For any questions regarding the construction and use of the MRA data sets, please post queries to the analytic discussion forum on the CanCORS web site. Go to and follow the links to Data Distribution and then Analytic Discussion Forums.

  1. Updates to this document / Change log
  • v1.7:

Minor updates to this document for clarity. Variables and data formats have not changed since the last data release.

  • v1.6:

Added scc_adj_rad, scc_neoadj_rad, scc_medonc_mra_surv, scc_medonc_mra, scc_radonc_mra_surv and scc_radonc_mra derived variables.

Removed QID variable from mr_derived data set. QID is unnecessary in this data set. Users should merge to other data on case because mr_derived is a one record per participant data set.

  • v1.5:

scc_stage logic has been modified to more properly allow for multiple abstractions and to place Registry Path stage above Registry Clinical stage in the hierarchy.

Added scc_stage_src variable to indicate highest data source for staging.

Redefined adj_chem, neoadj_chem, met_chem, met_chem_3mths (see appendix) and renamed these variables scc_adj_chem, scc_neoadj_chem, scc_met_chem and scc_met_chem_3mths

Dropped adj_rad and neoadj_rad variables from data set. These variables are in the process of being redefined and will be distributed in a future data release.

Added other text specify field for chemotherapy drugs.

Add chemotherapy drug format to the supplied format library.

Updated comorbidity scoring algorithm to set cases with defaults of no comorbidities to 0 (None) rather than . (missing).

Added abs_status variable to mr_derived data set.

  • v1.4:

The version number of the data was brought up to 1.4 to coincide with patient and provider survey data release during the same time period (hence there are no versions 1.1, 1.2 or 1.3 of the MRA data).

The variable scc_stage has been corrected to identify a larger number of stage IV cases and corrections to the cascading logic now more properly identify lung cases that were staged using physician group stage in the abstraction tool. Previously, these cases were cascading to the level of tracking stage.

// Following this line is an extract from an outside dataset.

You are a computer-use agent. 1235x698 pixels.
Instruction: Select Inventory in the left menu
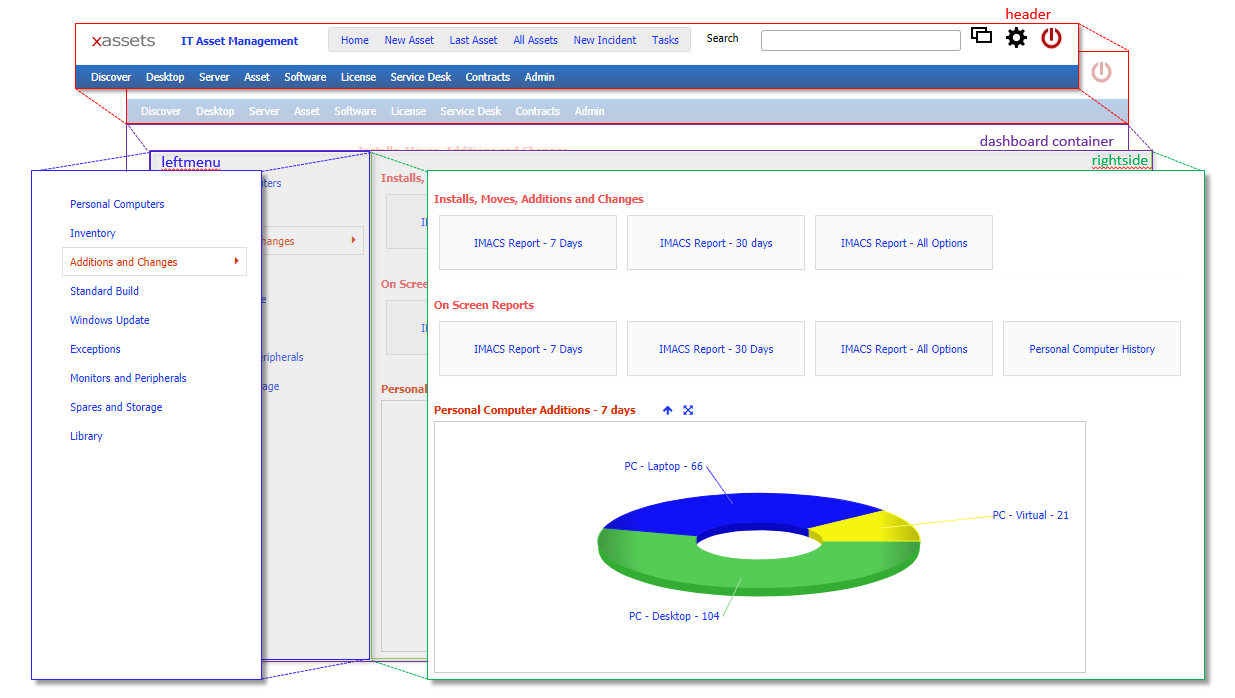tap(93, 233)
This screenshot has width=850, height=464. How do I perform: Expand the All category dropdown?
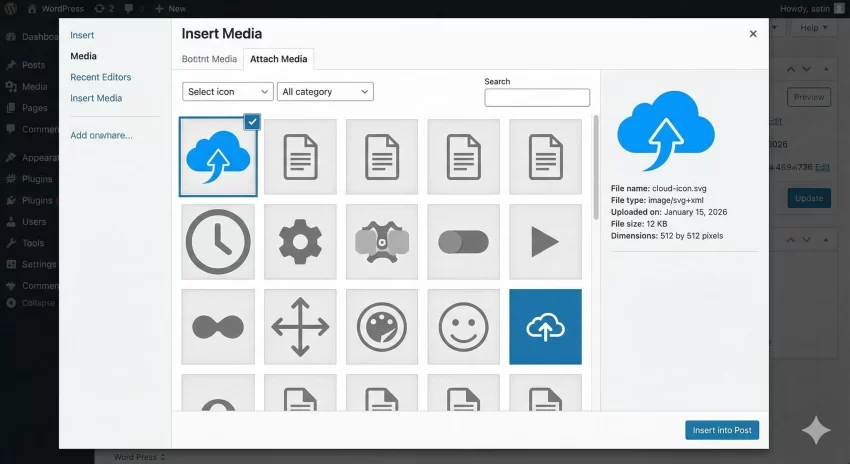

The definitions of the variables adj_chem, neoadj_chem, adj_rad and neoadj_rad have been modified to remove the “intent” specification. This results in a larger number of cases being classified into the (neo)adjuvant chemo and RT modalities.

The variables crc_site, lung_hist, met_chem_3mos and met_chem have been added to thederived data set.

The following data sets have been consolidated (e.g., “rolled up”) into one record per case based on available data and highest source summary available in the medical record: main, mr_derived, mr2_vital, mr2_new_mal_recurr.

The latest data now include UIowa.

The MRA data distribution now includes a full data dictionary for all data sets in Excel format. The file is named mra_data_dictionary.xls.

  • v1.0: This is the first version of this document.

Appendix. Definitions of select derived variables.

Definitions of Adjuvant and Neoadjuvant Chemotherapy

Adjuvant Chemotherapy within 6 months

LUNG CANCER: Adjuvant Chemotherapy within 6 months of surgery ("YES"), is defined as follows:

stage I-IIIA (scc_stage in (3,4,5,6,7,8,10,17,18))

and

NSCLC (histlung not in (21,22,23,24,25))

and

earliest primary cancer directed surgery (prmsrgln_f = YES) and known surgery date

and

earliest received chemo regimen (rcvchemreg=1) and known chemo start date (dtstchemo) and chemo start date after diagnosis and chemo start date within 6 months after surgery date

or

received chemo regimen (rcvchemreg=1) and unknown chemo start date and intent = adjuvant (chemintent=2)

or

received chemo regimen (rcvchemreg=1) and unknown chemo start date andchemo confirmed by patient survey with surgery date prior to survey (Note 1)

and

no recurrence or unknown recurrence or known earliest recurrence date is after chemo start date.

LUNG CANCER: Adjuvant Chemotherapy within 6 months of surgery ("NO"),is defined as follows:

stage I-IIIA (scc_stage in (3,4,5,6,7,8,10,17,18))

and

NSCLC (histlung not in (21,22,23,24,25))

and

earliest primary cancer directed surgery (prmsrgln_f = YES) and known surgery date

and

no evidence of received chemo regimen (rcvchemreg not equal to 1)

or

earliest known chemo start date (dtstchemo) and (chemo start before diagnosis or chemo start before surgery or chemo start after recurrence date or chemo start beyond 6 months from surgery).